Here I sit two weeks since my last post. I have been busy (seriously). Sometimes people say they were busy when they really weren't. This is not one of those times. However, I am happy to report that I am out of school until Wednesday and I am living it up. I mopped my floors last night, I mean how much crazier can you get?

I have a kind of cornucopia of topics today since it has been so long. It's true, you can enjoy a cornucopia even if it's not Thanksgiving and you are without Pilgrim heritage.

1. I just saved a bunch of money on my car insurance by switching to Geiko. Ok, not really, but that would be awesome. Instead the Geiko lizard stopped by to try to strong arm me into switching.

Picture it. Sicily, 1942 (anyone?). I walk into my kitchen the other day after a long night of studying for finals to find this.



I am insured with Alfa kind sir, now if you would please leave. No such luck. He proceeded to try to woo me with acrobatics. When that didn't work, he got a little cranky.










Karen and I decided that it was time to devise a plan to get rid of him. This plan consisted of a pair of mismatched oven mitts, a plastic cup, a paper box, two mops and a headless Swiffer duster.



Armed and ready. Karen heads off to battle.













Karen tried to just grab him with the oven mitts (which Sissy likes to call muffins). Unfortunately Karen's agility was no match for that of the lizards. He is pretty quick. This just made him mad and he charged us several times. When this happened we screamed and ran in terror. Example 1:


Then we tried to lure him into the plastic cup, didn't work. He was having none of our ingenuity. Come on lizard, throw us a bone. He responded to the cup by charging us again. We responded to his act of hostility by running in terror. Again. Oh yeah, and we screamed. And then we climbed up on a chair. And screamed some more.

Example 2.
















Finally after he uncornered himself, and we thought he had hidden himself behind the refrigerator. No, he was hiding among the twelve packs of coke (here is where the headless Swiffer and box come in). We placed the box in front of him, and I prodded him into said box with the Swiffer. At this very moment I am loving the Swiffer people. They should come up with a new slogan, "Swiffer, good for catching lizards too".


















2. So last week I thought I might have broken my ankle. I was walking along in Karen's driveway minding my own business just trying to throw a paper towel away. The bowels of her driveway opened up and tried to swallow my foot. I distinctly heard three (yes, three) pops and intense pain. My first thought "Holy crap, I just broke my ankle" my second thought "I have to go take my final, I don't have time for a broken ankle". This was at 7:00 in the a.m. I finally went to the doctor at 5:00 in the p.m. I am stubborn and don't like to go to the doctor, but Karen made me. You will be happy to know it's just a sprain. I did however take a picture of the x-ray, cause well, I carry my camera in my knitty bag. That's right.

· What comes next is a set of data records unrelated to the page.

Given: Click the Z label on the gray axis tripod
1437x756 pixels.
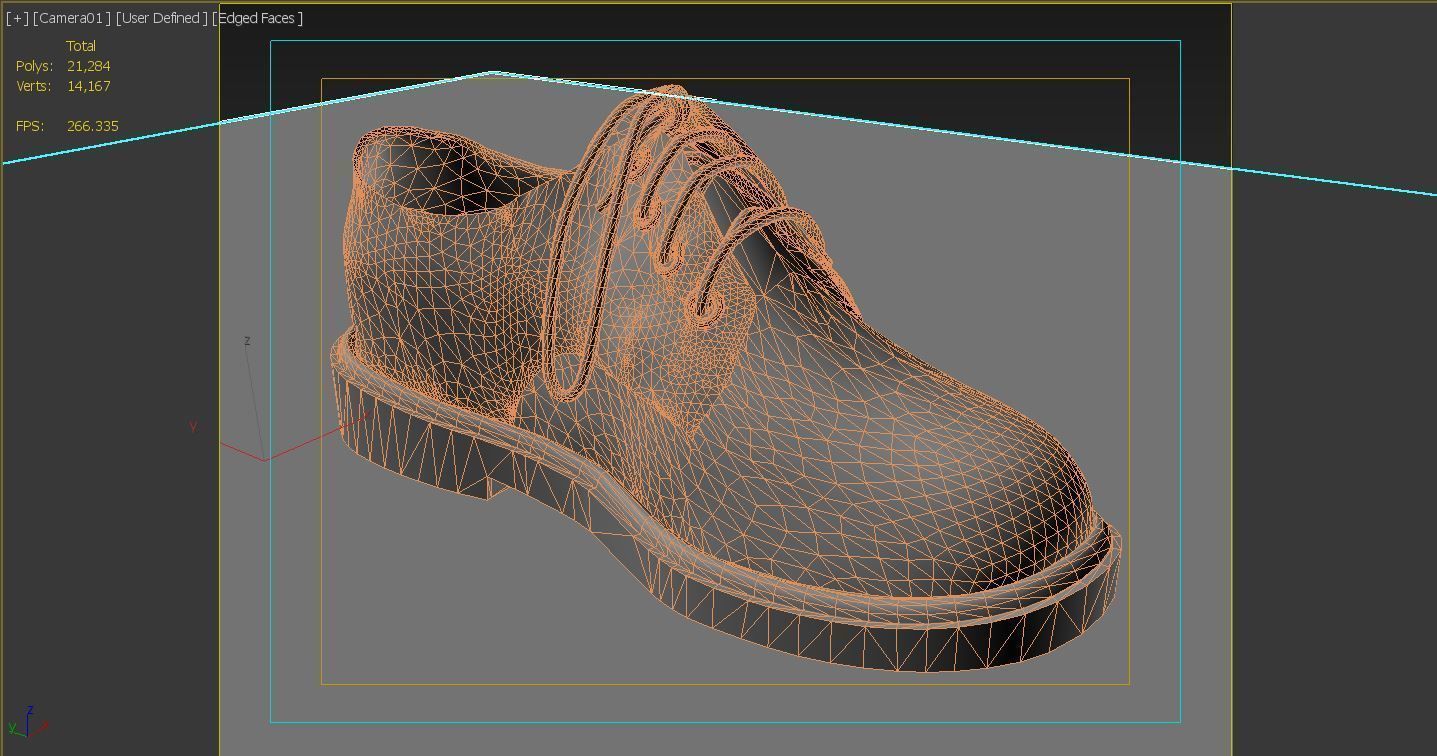Looking at the screenshot, I should (x=245, y=341).
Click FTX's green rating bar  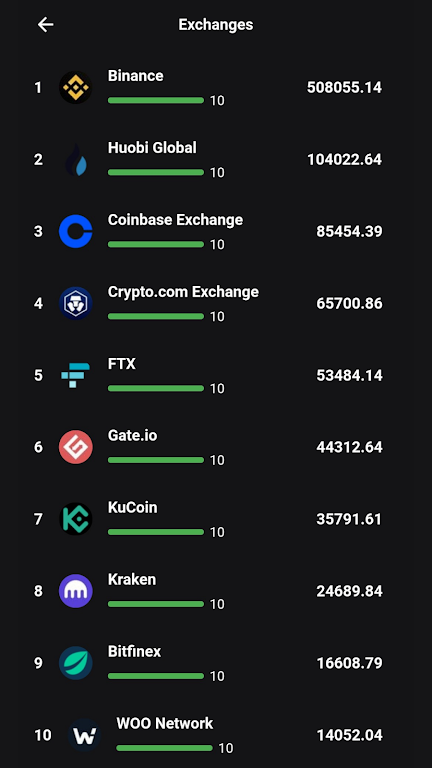click(x=156, y=388)
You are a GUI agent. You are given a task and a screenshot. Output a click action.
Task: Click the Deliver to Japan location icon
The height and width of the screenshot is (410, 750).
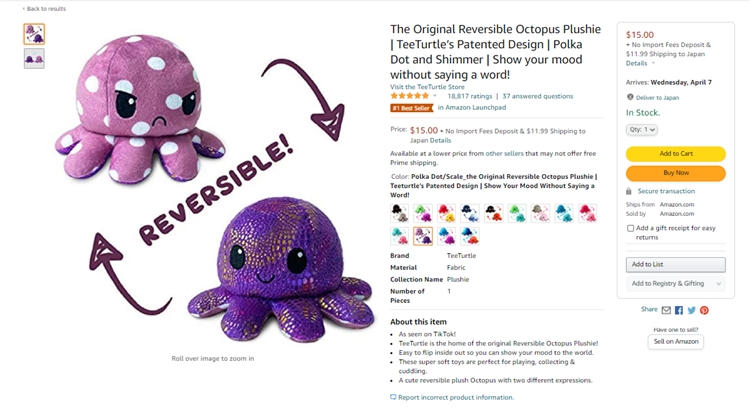(630, 97)
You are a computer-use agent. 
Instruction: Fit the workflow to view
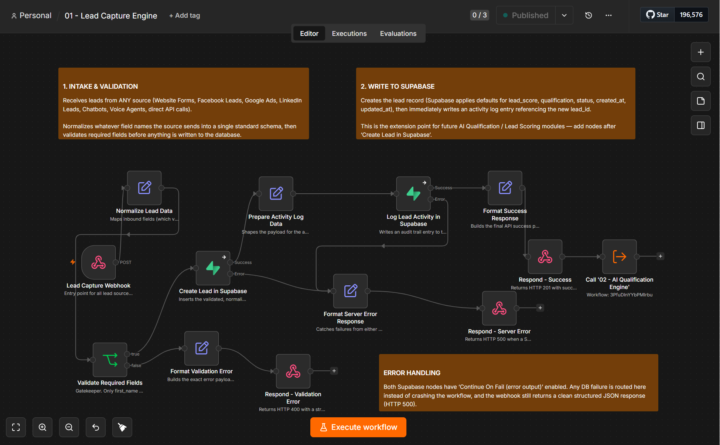pyautogui.click(x=16, y=427)
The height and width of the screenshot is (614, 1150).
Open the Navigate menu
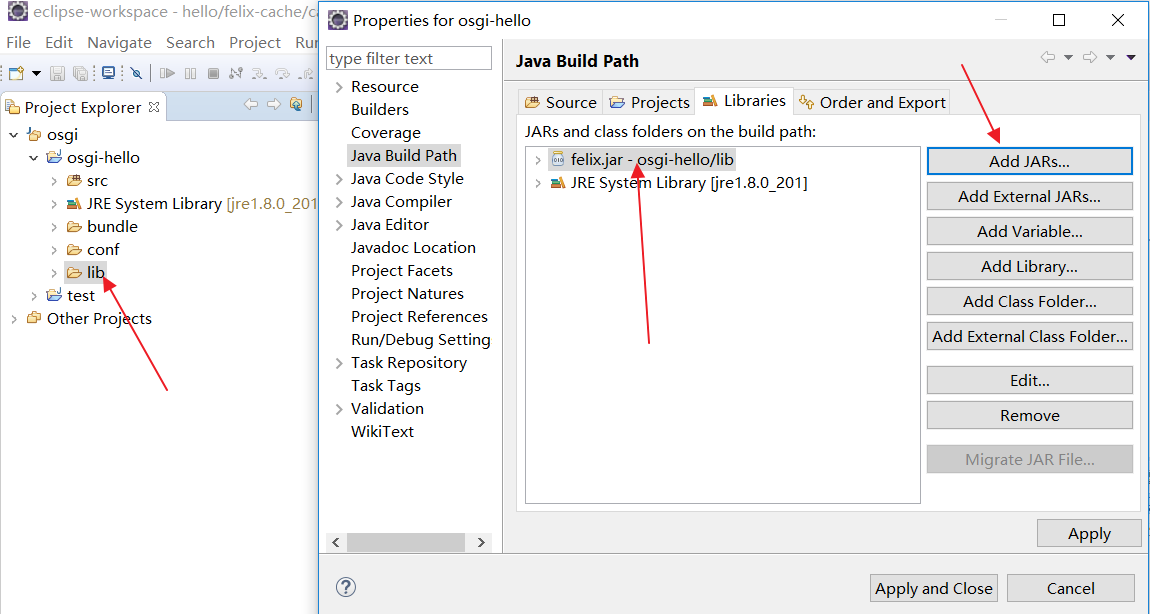click(x=119, y=43)
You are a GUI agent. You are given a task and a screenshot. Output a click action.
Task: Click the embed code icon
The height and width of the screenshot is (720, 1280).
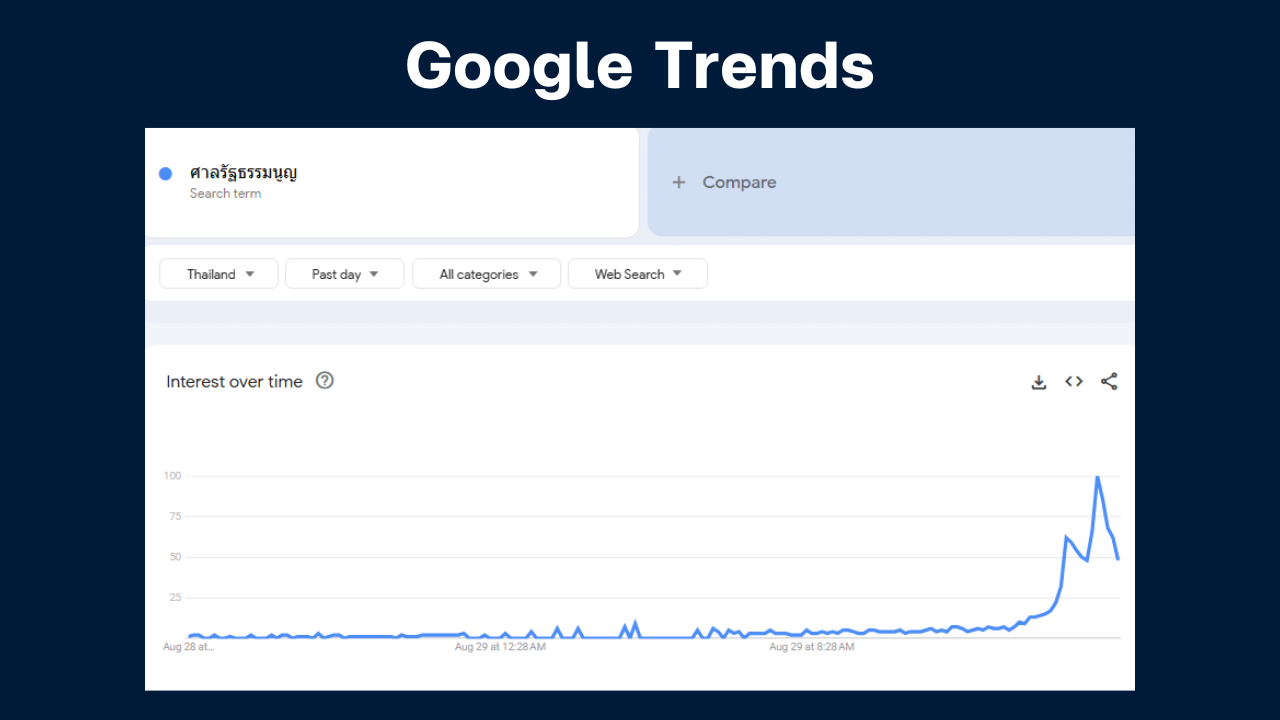coord(1074,381)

Notice how my tibia and fibula join ever so gently with my talus. It's magical. Also, in case you were wondering, that's fluid on the top of my foot. Yep, a little swollen.

3. I have a problem. I need someone to call the t.v. show "Intervention". I need one, and I need one bad. You might have picked up on the fact that I have taken quite a liking to the knitty. Oh, a liking is not the word. It has taken over my very being. If it weren't for the knitty, I might have a clean house right now. Instead I have two partial scarves and some wash cloths. I went to Hobby Lobby yesterday, and what did they have you ask? A sale. A sale like none other. They had yarns on sale for 99 cents!!! We are talking six dollar yarns here people. I took part of this sale I did. It was wonderful. My friend suggested that I should limit myself to only the yarns that I can fit into my yarn box. This is a good idea I think. I just might have to get a bigger box.



4. So my bloggy friends, I go back to school tomorrow. One more month, and then I will have three weeks off before fall semester. Although I have been tempted to drop out so I can sit around and knit all day, I think I would be expected to clean the house or something too, so it is back to school.

3 comments:

Caps said...

Oh lady all the yarns!!! It's like yarn porn at your house too. I love it.

Bean Counting Knitter said...

I have heard of finding a mouse in a house but a lizzard? OMFG What part of the country do you live?

http://beancountingknitter.blogspot.com/

Unknown said...

catching up on all my blog-reading. you must write more often!! I always need a good laugh. LOVE YA!